Malu carvalho, do Grupo Eureka, destaca como a prática oferece um tempo mais desacelerado para poder se conectar com suas experiências pessoais
Em celebração ao Dia Nacional do Livro Infantil, no próximo sábado (18), é interessante refletir sobre o papel da literatura no desenvolvimento infantil na modernidade. Entre telas que nunca se desligam, rotinas aceleradas e questões socioemocionais em alta, abrir um livro e ouvir uma história volta a ter seu lugar de prestígio na cultura.
O dia nacional, que homenageia o escritor Monteiro Lobato, é um momento ideal para pensarmos na leitura como uma alternativa para o dia a dia acelerado e estimulante que as crianças vivem.
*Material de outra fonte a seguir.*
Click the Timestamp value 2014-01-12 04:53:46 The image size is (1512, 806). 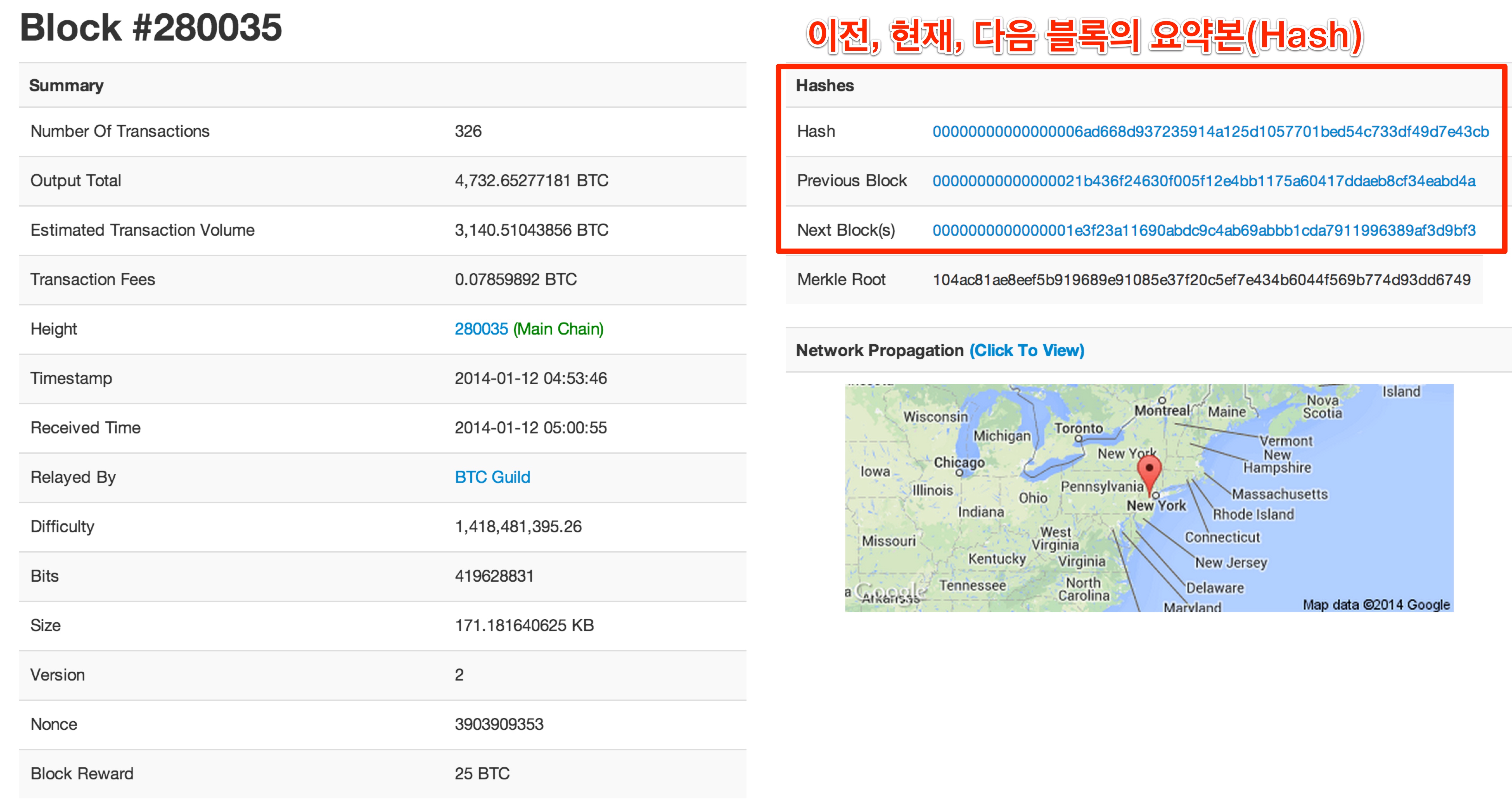[530, 379]
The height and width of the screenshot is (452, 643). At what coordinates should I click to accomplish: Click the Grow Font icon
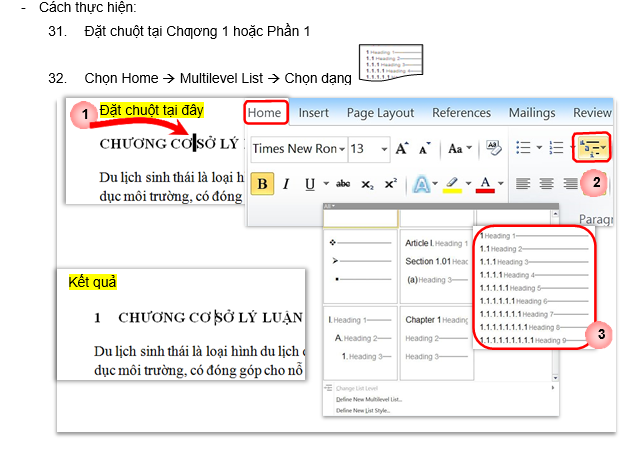pyautogui.click(x=402, y=149)
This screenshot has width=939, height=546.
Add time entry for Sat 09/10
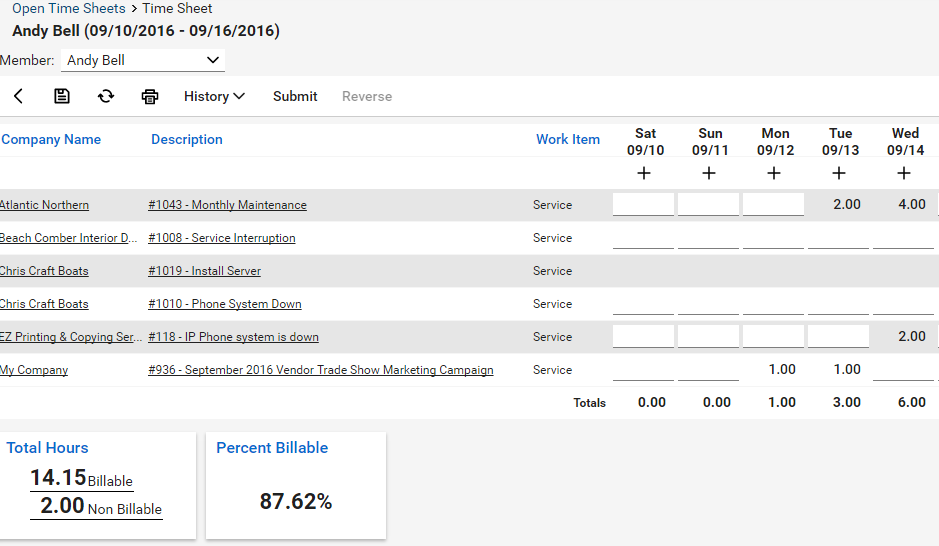tap(644, 173)
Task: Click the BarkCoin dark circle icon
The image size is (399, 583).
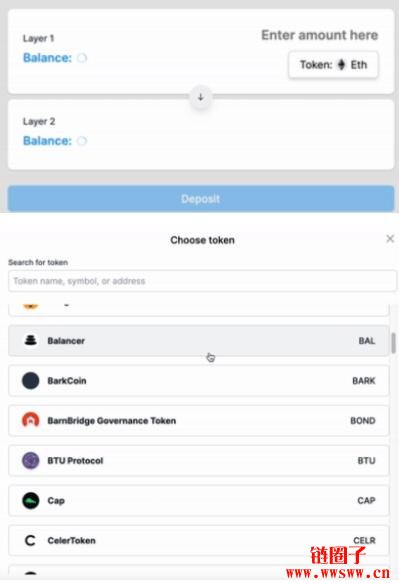Action: pyautogui.click(x=30, y=380)
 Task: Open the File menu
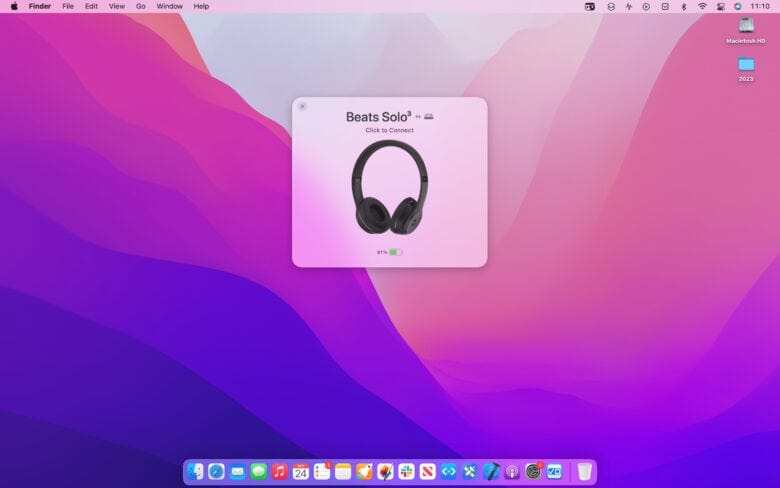point(68,6)
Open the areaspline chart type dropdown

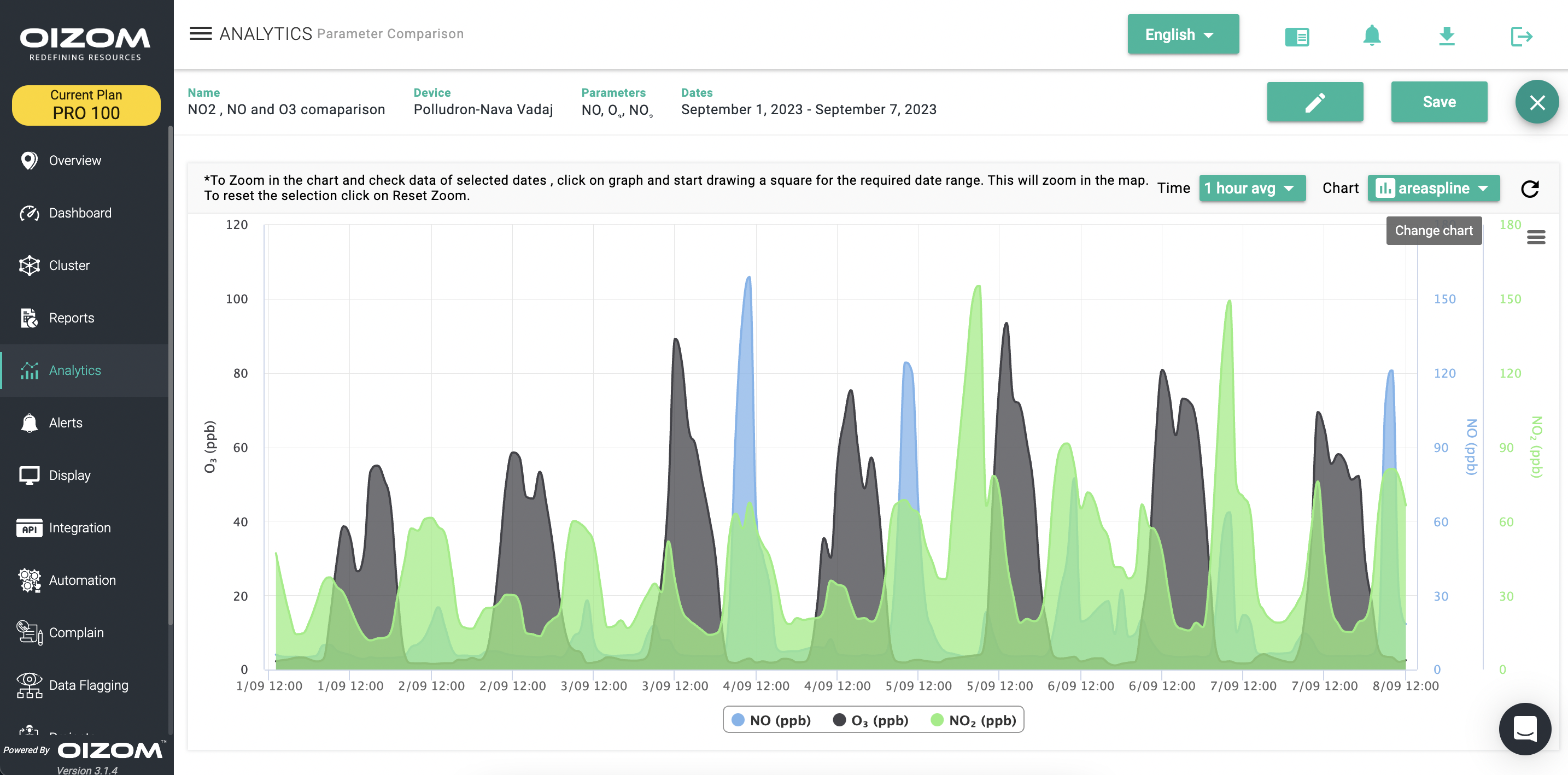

Assim, vale pensar a prática como uma experência em que crianças e jovens podem reconhecer sentimentos e aprender a nomear emoções.
Mais sobre a literatura na infância
De acordo com a especialista em Leitura do Grupo Eureka, Malu Carvalho, os livros oferecem algo cada vez mais raro no cotidiano contemporâneo: tempo para sentir e refletir. Assim, ela argumenta que os livros infantojuvenis devem funcioncar como espaços de experiência, nos quais sentir, imaginar e pensar são ações inseparáveis.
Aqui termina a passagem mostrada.